When I first arrived in the scene, I was greeted with soft open arms by relinquishers everywhere. They patted my head and told me to be sad. They cheered me on when I tore into the adopters. They lifted me up on celebratory shoulders when I published anti adoption, anti adopter blogs.
Then I wrote, "Self Righteous Birthmother? Come, Let's Chat". A bit of a vent toward my mother and many of the ones I read, before they all blocked me, letting them know what I thought of their "choices" and "feelings". Because I didn't, don't, and cannot subscribe to relinquisher exaltation and "birth mother love".
You see, I don't need to excuse my mother for what she did. I lost the need to excuse her for her actions when I met her twenty years ago. My mother willingly relinquished eight children. There's nothing excusable there.
Boy did they change their tune. Holy shit. Women I liked, women I'd supported against adopters, turned on me like fucking Cujo.
Because we are supposed to bypass the grief our mothers bequeathed us. We are supposed to embrace and forgive them, because they're so full of desperate regret and guilt at what they've done. We are supposed to swallow our pain and anger and never let it be seen.
And I think I know why.
Because, much like adopters, it KILLS them to know that they've caused their child this kind of pain. It kills them to see our hurt, our loneliness, the abject black nothingness that comes from living a false life with a fake name and pretend parents. They can't stand the guilt that what they thought was best was actually worst, and that their "loving choice" made us feel so very unloved.
Cribmates, we cannot bypass the birthmother. We have to be allowed our pain and anger at our mothers. We need to express it. It needs to be seen and heard. We cannot internalize it. It is most fundamental to our recovery that this not be subverted.
Mother doesn't know best. She didn't then and she doesn't now.
My dear cribmates, do not subscribe to the Birthmother Bypass. It can be the most destructive thing you can do... internalizing and subverting your most integral feeling, the one you have the most innate right to express.
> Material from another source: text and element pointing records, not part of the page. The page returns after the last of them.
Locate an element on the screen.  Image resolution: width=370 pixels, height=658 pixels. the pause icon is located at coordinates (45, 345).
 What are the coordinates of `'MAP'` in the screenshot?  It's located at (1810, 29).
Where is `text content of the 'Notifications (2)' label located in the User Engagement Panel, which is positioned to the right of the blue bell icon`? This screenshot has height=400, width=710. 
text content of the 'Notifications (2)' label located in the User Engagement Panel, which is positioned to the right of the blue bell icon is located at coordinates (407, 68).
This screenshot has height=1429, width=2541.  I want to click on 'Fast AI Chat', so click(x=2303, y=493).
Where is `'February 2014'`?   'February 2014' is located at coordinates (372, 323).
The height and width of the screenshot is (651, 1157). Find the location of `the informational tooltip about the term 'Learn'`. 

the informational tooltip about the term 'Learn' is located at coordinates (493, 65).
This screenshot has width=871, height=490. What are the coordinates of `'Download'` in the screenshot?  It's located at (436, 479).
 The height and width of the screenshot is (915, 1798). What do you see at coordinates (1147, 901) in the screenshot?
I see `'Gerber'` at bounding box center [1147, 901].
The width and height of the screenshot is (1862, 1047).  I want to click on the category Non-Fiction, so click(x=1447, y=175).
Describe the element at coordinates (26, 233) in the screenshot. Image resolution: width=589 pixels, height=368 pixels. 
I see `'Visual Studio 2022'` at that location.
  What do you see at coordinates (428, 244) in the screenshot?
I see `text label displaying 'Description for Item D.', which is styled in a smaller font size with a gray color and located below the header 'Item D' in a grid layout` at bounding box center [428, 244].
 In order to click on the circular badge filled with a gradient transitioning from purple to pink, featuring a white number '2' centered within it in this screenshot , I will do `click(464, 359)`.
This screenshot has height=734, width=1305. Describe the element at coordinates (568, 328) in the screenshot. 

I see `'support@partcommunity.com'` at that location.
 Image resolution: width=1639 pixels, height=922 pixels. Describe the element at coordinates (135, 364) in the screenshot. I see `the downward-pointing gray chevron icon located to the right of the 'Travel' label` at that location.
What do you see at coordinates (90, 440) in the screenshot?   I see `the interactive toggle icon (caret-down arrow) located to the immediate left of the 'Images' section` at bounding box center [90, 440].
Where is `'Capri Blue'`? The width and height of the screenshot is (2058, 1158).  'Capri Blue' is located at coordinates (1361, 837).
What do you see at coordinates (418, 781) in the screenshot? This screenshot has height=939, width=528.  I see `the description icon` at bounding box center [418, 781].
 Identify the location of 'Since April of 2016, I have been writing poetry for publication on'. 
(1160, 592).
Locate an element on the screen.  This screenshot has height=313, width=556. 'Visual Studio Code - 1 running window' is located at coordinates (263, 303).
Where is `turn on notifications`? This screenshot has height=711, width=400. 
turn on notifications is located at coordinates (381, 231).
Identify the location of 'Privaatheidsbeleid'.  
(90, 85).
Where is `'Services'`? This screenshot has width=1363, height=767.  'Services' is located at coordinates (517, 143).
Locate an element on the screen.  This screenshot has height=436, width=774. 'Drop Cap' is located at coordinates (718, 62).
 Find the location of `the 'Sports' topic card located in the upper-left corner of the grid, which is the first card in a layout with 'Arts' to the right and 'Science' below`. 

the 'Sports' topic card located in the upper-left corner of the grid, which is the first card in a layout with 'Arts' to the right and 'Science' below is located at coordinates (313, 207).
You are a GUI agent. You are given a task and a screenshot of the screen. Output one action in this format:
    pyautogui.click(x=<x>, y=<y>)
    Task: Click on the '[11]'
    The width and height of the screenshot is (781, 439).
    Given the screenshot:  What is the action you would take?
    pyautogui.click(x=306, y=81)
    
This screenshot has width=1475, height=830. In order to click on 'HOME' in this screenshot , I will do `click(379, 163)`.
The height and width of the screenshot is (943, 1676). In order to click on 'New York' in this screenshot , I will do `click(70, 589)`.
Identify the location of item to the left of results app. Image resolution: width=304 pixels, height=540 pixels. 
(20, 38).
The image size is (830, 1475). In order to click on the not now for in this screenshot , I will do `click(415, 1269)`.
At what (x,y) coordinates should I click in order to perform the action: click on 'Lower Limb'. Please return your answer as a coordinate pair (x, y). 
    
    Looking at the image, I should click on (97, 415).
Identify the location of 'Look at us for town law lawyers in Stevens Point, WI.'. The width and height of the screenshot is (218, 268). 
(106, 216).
I don't need to excuse my mother. Regardless of her circumstances, neither do you. In your recovery, what they went through and lost is not the focus. The focus should be on your feelings and circumstances. And let's face it, as babies, she was there, then she was gone, and that's all we knew.
It's ok to be mad at your mother, and it's ok to say it out loud. It's ok to be mean and harsh and disrespectful. It's ok to say anything you need to say to try to feel better about what was done to you. You don't have to be gentle. The relinquishers are fully grown adults, responsible for their own feelings. Let them worry about them. You worry about you, your needs, and your feelings.
It's ok to be selfish sometimes, Cribmates. You take care of you. All my love and support to all of you.